As we wait to get back together, face to face, I suggest we continue to live in the Wesley Way, asking each other that important question, “How is it with your soul?” That question is just as important in 2020 as it was in 1750. Several months ago, I was listening to one of Andrew Cuomo’s press conferences. New York’s governor encouraged those in his TV audience to ask those around them, “How ya doin’, really?” And don’t settle,” Cuomo added, “for a trite, ‘I’m okay.’”

I believe, “How ya’ doin’, really?” And “How is it with your soul?” are the same question. “How is it with your soul?” is sort of an awkward thing to say here in the 21st century.  So, I encourage you to heed the advice of John Wesley using the more familiar phrase of Andrew Cuomo, “How ya doin’? … really?” When you are with friends, co-workers, and family, ask that question often and then don’t be satisfied with a trite, “I’m okay.”

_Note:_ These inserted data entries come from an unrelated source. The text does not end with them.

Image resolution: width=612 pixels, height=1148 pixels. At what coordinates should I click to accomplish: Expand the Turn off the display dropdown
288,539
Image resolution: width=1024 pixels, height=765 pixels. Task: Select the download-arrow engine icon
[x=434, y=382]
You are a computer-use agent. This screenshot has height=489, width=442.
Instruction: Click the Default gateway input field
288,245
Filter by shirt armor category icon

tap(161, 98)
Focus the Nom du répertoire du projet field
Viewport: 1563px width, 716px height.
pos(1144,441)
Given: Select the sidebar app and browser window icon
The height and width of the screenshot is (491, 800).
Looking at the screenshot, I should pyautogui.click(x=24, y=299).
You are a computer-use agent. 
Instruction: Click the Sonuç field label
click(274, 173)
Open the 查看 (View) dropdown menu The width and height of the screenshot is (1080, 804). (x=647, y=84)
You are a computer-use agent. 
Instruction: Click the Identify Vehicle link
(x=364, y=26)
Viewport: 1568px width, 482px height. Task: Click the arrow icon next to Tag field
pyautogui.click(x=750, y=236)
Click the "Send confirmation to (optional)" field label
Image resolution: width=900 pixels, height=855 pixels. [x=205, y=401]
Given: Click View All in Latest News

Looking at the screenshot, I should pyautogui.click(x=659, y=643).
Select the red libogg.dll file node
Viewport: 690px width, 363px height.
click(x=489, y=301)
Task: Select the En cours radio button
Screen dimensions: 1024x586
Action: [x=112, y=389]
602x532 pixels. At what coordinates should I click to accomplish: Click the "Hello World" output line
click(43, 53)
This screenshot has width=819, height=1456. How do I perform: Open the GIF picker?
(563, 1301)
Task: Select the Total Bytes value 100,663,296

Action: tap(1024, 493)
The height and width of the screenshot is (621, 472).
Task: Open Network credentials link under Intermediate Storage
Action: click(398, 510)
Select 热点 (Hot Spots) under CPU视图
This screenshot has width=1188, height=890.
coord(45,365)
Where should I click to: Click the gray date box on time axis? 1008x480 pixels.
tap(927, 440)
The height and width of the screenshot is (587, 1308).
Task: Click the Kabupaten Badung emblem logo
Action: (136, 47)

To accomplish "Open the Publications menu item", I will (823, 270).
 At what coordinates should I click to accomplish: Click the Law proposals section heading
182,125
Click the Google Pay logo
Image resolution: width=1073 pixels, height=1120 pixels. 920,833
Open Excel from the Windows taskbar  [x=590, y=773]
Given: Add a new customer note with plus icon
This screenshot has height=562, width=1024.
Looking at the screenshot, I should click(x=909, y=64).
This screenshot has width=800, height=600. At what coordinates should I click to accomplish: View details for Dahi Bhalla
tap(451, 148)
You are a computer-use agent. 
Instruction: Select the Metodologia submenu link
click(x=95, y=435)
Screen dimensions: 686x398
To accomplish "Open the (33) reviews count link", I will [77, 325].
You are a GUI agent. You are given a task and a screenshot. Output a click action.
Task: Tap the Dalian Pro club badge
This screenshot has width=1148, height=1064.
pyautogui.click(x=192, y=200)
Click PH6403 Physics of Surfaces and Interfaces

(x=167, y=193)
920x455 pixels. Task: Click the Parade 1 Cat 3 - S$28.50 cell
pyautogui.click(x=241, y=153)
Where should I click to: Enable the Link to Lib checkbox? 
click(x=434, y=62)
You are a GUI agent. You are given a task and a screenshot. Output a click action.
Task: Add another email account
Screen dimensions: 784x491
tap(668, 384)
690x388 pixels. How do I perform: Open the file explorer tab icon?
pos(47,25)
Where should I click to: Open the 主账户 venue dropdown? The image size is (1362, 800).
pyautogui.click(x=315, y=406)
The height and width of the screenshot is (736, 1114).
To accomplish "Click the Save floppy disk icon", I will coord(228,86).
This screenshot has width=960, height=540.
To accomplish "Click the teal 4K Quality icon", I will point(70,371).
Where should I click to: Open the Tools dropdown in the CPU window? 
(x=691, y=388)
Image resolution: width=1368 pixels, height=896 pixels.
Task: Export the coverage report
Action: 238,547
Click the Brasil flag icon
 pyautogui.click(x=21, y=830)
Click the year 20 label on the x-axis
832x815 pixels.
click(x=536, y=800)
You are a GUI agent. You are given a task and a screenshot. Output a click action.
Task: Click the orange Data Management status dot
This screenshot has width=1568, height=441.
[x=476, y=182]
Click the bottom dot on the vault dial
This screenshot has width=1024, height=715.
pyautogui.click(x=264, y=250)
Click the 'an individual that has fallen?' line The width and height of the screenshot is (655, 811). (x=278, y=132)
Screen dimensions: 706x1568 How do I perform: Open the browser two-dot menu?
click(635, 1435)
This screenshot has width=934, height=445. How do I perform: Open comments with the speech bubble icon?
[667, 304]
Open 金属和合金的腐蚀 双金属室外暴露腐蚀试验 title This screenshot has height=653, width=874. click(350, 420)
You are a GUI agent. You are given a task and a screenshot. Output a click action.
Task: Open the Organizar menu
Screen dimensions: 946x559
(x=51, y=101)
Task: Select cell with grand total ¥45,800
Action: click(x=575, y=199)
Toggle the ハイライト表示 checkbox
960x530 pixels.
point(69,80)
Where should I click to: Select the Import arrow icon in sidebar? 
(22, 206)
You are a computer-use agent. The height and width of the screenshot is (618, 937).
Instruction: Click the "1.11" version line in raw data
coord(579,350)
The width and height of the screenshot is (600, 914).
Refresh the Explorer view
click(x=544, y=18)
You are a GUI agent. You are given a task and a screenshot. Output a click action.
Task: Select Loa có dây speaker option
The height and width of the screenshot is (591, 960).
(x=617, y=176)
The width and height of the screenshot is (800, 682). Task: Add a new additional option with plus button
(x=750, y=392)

In this season of COVID-19, things are not okay. The virus has killed over 870,000 around the world, 190,000 of those in the U.S., and 6800 here in Michigan. Add to that count the grief of family and friends of persons making up those statistics. Layer on that what might be called COVID-fatigue, just the sheer stress of all the uncertainty and disinformation, inconvenience, and fear that the virus has brought into our lives. I heard a news anchor say recently, “Every day is Blursday.” Then I overheard someone in the store say, “It’s September. Only 68 more months to go in 2020.” That’s COVID-fatigue, and we all have our own experience of it. Perhaps COVID-19 is the low-lying cloud we call fog.

Claiming our place in the cloud of witnesses —made up of family, friends, neighbors, local church members, and colleagues in Connection — is a source of strength and support. We need to help each other engage, as much as possible, with what is good. Georgia Hale is a deacon in the Michigan Conference. She posted another important question on her Facebook page: “What part of your shelter-in-place have you come to appreciate most?” Rather than focus every thought and conversation on what you hate about the COVID lifestyle (indeed, there’s plenty NOT to like), give some consideration to aspects of life that have changed for the better.

There are some things to appreciate in this extraordinary season in which we find ourselves. Those things are the topic of a new Chuck Knows Church series called, “Things We CAN Do.” This episode is titled “Extraordinary Community.”

YouTube video

 

Chuck makes a vital point in that video. “Church is not a building but the transformation we offer to others.” As we wait to get back in-person, embrace your role in the cloud of witnesses and reach out to others with listening and kindness that may transform the isolation and pain they are feeling because of the coronavirus. Clouds of witnesses offer comfort and hope. But they do more than that. They get stuff done, like feeding the hungry, caring for survivors of the mid-Michigan flood, and raising the cry that Black Lives Matter.

Native American Sarah Tawai reminds us, “Your ancestor outnumber your fears. Feel their power.” Our ancestors — from the Israelites following a pillar of cloud to fledgling Methodists following John Wesley —  are a source of strength for us. Thank God every day for the cloud of witnesses God has given you. Ask God every day for the grace to be a faithful witness for others. Praise God every day that God is with us as “the pioneer and perfecter of faith.”